The Scott River is actually a tributary of the Klamath River, and offers good gold all along it’s path. Near Callahan there were numerous gold mines and placer operations. Many of the mines near Callahan had small, but rich pocket gold discoveries. In the area, the Martin McKeen Mine was a note-able producer, as well as the Porphyry Dike Mine. Both produced tens of thousands of ounces of lode gold. Other mines include the Blue Jay Mine, and the Copper King Mine which was a silver mine with gold as a byproduct.

In the Fort Jones area, you will find Cottonwood Creek and Rancheria Creek. Both were major producers of California gold and produced over four million dollars from 1850 to 1859 with industrial large scale dredges . Many lode mines are in the Fort Jones area, including the Golden Eagle Mine which was a large producer.

Salmon River

Another major tributary of the Klamath River is the Salmon River. The lower part of the Salmon River marks the border between Siskiyou County and Humbolt County. The Salmon River is also world famous for it’s steelhead and salmon fishing. There are two forks on the Salmon, the north fork and the south fork. At one point between the two forks is an area known as Sawyers Bar, where over a million ounces of gold was reported to have been recovered.

Yreka

There are many gold mines found around Yreka. Interestingly, it has been reported that gold nuggets have been found within city limits; some weighing as much as four ounces have been found after winter floods of the Shasta River.

Modoc County California Gold

In Modoc County, near the Oregon border there are several small gold mines that overlap into Oregon’s Lake County, near Fairport, California.

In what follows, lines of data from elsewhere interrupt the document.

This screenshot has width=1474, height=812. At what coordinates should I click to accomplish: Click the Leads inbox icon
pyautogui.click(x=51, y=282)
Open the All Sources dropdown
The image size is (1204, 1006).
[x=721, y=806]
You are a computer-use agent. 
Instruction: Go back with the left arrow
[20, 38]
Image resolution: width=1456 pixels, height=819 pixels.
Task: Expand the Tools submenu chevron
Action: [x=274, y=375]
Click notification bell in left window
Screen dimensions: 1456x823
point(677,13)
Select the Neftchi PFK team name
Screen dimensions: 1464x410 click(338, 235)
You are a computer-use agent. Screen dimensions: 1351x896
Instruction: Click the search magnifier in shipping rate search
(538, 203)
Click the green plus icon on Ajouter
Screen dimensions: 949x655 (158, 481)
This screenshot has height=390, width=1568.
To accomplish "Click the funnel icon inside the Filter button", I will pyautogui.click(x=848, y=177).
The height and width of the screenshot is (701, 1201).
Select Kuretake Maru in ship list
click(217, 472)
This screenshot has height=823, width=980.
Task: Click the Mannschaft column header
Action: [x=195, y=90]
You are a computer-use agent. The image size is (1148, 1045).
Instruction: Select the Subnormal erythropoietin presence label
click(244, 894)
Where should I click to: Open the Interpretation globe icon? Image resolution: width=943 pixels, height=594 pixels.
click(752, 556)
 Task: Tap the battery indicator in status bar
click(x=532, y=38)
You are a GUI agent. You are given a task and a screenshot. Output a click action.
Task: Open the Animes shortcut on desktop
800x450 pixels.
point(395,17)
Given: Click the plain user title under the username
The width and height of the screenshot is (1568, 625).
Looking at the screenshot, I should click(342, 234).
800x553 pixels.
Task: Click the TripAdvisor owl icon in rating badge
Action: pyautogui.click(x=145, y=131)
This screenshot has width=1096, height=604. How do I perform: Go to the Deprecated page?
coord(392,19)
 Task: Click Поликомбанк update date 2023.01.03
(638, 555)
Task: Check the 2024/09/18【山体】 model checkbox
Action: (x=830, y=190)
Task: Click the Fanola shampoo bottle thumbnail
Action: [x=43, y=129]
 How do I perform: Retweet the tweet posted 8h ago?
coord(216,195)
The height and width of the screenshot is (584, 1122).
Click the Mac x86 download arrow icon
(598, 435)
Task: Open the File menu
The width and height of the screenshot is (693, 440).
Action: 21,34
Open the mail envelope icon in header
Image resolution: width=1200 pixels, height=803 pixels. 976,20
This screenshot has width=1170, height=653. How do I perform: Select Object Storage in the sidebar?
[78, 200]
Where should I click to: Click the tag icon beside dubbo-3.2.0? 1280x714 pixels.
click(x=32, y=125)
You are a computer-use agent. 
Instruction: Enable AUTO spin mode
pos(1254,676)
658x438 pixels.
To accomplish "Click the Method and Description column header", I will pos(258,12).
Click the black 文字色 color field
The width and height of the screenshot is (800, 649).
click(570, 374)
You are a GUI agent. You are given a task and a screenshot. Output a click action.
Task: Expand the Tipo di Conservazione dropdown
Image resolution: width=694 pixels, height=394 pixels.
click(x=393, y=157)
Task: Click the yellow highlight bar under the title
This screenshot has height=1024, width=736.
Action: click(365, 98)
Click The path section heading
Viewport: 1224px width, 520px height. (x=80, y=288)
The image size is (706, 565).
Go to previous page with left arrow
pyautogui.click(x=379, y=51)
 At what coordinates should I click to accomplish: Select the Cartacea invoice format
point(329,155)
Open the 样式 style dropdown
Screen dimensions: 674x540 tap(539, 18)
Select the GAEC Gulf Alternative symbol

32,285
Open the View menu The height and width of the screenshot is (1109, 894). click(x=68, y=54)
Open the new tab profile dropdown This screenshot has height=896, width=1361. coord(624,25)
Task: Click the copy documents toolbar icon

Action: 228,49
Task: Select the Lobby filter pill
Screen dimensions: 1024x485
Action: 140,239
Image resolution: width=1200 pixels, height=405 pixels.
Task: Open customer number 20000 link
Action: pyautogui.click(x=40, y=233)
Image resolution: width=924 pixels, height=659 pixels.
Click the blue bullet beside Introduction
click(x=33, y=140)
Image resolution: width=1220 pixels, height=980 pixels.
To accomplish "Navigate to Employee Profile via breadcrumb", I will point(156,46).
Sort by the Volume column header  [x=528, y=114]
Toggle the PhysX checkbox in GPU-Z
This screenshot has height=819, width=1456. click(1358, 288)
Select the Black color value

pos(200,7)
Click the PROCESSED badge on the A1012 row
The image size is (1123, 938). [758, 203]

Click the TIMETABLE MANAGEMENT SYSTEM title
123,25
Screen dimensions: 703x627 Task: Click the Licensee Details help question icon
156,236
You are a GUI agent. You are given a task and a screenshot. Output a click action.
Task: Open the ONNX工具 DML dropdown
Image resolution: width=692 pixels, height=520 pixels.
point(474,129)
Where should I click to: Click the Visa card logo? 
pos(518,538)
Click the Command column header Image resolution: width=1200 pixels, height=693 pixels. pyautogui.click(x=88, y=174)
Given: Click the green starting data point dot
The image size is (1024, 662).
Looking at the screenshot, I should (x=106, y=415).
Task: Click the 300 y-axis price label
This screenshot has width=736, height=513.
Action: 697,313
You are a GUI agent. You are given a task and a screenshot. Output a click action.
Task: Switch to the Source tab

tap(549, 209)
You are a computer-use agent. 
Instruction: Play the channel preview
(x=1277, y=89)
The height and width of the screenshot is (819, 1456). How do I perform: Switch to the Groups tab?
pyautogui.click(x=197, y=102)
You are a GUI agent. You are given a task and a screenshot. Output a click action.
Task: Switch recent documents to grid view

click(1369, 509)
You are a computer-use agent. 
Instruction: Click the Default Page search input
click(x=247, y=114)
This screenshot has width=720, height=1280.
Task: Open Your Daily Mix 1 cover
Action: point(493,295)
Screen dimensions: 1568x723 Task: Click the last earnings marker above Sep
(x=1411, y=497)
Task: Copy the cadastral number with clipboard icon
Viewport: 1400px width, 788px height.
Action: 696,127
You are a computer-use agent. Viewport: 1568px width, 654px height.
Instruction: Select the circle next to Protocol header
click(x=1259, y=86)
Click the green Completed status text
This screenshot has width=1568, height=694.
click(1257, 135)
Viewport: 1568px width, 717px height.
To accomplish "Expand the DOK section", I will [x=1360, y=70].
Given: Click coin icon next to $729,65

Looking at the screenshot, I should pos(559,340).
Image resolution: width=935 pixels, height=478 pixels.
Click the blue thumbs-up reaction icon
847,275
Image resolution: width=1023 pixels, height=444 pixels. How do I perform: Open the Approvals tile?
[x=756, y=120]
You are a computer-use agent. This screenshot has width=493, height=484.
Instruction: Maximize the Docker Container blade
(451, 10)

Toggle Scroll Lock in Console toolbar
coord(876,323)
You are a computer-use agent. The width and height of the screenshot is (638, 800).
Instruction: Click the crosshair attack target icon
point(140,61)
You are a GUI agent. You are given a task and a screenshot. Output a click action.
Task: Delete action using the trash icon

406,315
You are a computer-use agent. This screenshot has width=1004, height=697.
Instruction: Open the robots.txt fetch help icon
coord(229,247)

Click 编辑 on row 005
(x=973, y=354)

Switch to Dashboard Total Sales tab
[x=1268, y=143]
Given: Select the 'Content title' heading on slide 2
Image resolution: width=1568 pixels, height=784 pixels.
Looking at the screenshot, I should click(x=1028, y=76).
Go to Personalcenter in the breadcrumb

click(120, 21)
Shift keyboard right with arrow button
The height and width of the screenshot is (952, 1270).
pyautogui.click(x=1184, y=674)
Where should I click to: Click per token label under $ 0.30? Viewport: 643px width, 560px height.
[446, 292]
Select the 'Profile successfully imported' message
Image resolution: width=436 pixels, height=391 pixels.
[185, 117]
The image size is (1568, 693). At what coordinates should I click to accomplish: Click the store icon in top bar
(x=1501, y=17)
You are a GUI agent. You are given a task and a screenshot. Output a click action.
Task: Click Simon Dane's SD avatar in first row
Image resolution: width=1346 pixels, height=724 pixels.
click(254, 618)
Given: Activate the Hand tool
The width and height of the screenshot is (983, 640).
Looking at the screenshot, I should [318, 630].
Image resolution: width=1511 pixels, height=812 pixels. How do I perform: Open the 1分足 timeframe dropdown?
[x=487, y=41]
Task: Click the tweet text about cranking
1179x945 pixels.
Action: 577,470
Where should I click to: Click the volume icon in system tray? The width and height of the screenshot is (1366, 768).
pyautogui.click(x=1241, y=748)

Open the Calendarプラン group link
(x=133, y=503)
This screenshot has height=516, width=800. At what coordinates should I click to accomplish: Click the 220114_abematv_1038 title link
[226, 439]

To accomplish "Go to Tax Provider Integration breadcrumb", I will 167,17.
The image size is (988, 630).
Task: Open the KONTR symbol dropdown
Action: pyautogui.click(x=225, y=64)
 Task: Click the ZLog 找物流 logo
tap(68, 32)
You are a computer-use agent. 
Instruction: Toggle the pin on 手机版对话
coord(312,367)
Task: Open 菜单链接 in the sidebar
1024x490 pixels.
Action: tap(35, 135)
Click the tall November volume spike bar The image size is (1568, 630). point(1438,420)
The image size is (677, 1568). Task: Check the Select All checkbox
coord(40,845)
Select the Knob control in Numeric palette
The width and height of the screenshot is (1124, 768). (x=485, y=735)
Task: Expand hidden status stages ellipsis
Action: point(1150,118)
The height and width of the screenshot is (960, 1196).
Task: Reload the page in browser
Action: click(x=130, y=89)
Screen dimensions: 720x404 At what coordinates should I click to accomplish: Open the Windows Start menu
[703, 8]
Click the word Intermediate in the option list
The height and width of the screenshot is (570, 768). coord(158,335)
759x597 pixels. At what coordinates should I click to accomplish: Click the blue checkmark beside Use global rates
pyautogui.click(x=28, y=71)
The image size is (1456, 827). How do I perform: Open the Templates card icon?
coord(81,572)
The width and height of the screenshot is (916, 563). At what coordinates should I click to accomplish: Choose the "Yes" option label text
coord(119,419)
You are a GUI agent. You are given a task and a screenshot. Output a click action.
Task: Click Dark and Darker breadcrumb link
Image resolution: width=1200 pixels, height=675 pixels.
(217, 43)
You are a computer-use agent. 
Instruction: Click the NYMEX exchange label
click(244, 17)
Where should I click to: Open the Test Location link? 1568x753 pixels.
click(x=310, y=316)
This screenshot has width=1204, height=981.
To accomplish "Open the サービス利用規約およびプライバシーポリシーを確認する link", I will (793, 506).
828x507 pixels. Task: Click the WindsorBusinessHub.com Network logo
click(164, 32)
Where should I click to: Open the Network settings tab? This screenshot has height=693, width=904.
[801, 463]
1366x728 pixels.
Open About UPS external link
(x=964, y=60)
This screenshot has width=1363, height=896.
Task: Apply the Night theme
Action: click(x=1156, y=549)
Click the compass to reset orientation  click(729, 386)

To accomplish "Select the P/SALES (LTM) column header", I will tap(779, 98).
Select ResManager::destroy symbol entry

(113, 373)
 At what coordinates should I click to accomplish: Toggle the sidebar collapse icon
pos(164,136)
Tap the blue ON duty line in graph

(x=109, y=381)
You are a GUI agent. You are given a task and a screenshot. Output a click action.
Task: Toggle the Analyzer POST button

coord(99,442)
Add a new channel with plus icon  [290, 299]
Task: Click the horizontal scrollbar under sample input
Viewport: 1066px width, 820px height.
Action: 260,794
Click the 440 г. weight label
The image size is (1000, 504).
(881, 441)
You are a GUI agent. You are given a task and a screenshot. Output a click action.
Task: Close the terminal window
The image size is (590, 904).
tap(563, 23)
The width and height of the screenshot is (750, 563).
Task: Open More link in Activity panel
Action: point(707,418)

You might try the surrounding streams for placer deposits and Modoc County Gold.

In the Modoc National Forest is the High Grade National Recreation Trail. On the trail there are remains of gold mines, old gold mine tailings, ditches and even a few standing buildings from the mining period from around 1912. There is a ghost town here as well, aptly named High Grade, and is privately owned. High Grade is located in a canyon above Fort Bidwell, as seen on the map. This area represents the biggest gold rush of Modoc County, but did not last long.

Rockhounds may want to check out Surprise Valley found in the high northeast corner of Modoc County near the Oregon and Nevada borders. Here at this ancient lake bed you can find fossils, petrified wood and obsidian glass.